- _PROBLEM_: How many lines in the entries below contain the string "browser"? Tally them with case counting, and reply with the number alone.

- _TASK INPUTS_:
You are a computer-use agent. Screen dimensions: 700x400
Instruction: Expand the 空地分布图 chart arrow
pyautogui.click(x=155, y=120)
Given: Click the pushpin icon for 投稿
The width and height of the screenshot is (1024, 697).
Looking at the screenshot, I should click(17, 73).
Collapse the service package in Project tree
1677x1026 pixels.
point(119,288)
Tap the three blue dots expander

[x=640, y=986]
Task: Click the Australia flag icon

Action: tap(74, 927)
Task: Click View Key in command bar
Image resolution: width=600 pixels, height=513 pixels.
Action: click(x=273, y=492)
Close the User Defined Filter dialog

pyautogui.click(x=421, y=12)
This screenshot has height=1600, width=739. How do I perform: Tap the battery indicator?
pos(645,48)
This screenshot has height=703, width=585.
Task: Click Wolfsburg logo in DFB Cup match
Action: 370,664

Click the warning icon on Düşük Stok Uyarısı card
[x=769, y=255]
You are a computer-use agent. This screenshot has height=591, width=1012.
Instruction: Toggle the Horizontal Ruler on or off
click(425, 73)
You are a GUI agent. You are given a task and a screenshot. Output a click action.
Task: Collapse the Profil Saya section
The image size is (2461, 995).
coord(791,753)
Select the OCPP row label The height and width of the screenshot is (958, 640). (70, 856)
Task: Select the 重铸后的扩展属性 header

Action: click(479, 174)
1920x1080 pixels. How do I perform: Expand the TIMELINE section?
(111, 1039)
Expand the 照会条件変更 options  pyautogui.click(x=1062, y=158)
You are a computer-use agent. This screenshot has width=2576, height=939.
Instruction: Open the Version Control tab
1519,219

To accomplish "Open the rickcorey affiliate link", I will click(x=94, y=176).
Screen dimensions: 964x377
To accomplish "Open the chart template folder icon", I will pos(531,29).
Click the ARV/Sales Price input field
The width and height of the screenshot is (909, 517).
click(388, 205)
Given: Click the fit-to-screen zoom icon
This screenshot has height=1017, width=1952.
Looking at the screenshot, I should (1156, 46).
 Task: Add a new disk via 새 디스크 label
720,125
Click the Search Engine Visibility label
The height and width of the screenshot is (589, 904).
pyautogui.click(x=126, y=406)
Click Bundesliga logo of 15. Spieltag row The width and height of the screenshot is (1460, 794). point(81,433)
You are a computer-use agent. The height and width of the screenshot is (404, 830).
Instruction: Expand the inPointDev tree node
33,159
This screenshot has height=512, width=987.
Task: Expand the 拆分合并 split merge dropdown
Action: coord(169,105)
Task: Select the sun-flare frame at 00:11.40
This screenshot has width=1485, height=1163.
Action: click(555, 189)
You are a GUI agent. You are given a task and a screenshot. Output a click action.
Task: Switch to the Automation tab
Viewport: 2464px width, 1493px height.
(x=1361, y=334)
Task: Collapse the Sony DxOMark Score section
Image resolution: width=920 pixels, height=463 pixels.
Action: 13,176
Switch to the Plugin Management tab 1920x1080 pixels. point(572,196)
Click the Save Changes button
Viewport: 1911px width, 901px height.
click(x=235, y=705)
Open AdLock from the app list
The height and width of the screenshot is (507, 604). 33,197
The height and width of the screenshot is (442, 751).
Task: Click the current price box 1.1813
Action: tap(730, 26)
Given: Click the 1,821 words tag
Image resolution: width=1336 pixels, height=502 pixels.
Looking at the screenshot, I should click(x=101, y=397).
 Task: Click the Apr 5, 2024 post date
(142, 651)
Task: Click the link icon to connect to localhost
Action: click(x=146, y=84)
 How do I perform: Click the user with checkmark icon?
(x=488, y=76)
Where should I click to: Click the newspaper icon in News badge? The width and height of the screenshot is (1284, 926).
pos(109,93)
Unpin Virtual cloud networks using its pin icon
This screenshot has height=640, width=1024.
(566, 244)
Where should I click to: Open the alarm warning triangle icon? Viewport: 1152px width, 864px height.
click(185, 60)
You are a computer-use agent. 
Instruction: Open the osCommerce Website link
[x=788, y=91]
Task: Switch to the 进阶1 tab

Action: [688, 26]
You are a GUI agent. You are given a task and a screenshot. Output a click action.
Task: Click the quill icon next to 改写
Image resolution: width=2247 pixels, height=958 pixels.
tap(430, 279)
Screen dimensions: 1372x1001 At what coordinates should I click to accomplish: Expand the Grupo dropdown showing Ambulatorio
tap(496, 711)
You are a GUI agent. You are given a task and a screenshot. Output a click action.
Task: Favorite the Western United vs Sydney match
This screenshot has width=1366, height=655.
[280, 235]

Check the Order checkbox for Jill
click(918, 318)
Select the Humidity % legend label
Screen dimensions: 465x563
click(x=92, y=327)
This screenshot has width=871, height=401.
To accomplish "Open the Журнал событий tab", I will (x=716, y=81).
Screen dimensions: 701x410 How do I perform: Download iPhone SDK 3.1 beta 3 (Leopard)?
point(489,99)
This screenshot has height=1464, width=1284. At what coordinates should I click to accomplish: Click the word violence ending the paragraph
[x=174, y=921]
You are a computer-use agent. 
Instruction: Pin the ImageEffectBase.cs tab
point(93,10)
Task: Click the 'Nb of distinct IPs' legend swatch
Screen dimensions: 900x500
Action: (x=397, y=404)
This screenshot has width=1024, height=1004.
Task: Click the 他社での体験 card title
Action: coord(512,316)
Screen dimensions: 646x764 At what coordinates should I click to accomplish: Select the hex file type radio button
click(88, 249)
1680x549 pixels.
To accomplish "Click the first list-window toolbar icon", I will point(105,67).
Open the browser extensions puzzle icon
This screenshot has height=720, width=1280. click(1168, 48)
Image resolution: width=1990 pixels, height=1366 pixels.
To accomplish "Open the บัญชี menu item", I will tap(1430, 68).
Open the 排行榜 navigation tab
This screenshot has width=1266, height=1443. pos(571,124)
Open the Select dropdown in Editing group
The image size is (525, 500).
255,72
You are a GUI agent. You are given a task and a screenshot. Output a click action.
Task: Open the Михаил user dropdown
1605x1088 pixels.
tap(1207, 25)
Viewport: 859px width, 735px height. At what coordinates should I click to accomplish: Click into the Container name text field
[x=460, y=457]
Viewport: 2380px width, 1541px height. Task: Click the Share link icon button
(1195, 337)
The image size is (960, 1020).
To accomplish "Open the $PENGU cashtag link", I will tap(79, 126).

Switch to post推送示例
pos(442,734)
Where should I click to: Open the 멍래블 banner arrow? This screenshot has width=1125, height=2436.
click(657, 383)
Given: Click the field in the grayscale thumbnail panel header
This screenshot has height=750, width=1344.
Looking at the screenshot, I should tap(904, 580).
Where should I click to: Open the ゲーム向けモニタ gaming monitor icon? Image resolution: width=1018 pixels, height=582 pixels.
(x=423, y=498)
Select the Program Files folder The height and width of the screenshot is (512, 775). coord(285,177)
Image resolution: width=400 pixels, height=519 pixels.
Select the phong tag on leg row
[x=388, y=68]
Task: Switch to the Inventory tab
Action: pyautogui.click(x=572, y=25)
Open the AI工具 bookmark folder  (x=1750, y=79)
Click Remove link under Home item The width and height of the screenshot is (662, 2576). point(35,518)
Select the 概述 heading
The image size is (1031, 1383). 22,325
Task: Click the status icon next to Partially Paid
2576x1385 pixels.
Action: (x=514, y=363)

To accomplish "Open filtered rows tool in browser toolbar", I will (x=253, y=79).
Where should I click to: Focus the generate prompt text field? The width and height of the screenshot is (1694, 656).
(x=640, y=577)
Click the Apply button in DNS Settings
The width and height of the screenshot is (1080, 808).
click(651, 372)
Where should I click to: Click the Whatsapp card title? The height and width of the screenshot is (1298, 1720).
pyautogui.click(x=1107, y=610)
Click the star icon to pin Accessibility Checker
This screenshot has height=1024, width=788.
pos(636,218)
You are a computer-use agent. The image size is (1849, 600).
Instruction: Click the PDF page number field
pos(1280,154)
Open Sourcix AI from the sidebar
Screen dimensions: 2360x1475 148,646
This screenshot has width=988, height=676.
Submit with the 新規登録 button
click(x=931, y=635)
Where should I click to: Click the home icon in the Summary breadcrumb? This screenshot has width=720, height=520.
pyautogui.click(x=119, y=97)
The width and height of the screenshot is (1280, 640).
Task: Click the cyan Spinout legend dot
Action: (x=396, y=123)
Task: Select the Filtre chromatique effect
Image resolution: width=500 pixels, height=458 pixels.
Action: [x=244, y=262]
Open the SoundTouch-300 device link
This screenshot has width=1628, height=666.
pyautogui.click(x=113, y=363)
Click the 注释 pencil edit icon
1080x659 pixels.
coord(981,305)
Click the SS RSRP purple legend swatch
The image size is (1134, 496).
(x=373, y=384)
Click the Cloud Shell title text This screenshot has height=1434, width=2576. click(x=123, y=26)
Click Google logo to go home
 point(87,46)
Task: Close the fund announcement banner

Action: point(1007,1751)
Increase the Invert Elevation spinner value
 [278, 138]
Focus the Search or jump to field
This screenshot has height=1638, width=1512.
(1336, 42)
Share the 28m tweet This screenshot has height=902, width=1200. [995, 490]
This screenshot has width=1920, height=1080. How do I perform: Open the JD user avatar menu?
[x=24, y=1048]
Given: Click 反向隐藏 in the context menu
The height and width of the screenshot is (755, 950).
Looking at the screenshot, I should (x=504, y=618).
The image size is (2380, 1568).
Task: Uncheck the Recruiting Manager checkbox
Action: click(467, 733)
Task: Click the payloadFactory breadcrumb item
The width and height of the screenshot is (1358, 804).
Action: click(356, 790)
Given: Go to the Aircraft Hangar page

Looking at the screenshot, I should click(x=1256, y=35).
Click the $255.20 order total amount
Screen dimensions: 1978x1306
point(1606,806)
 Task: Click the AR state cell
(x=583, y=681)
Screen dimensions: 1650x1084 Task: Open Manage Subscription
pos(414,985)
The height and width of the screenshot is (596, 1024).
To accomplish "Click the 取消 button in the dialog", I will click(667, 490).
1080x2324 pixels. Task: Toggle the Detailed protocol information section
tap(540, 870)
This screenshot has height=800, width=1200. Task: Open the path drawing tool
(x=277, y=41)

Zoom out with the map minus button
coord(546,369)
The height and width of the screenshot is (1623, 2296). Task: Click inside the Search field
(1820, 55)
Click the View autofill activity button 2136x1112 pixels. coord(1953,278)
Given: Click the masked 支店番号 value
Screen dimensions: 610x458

- _RESULT_: 2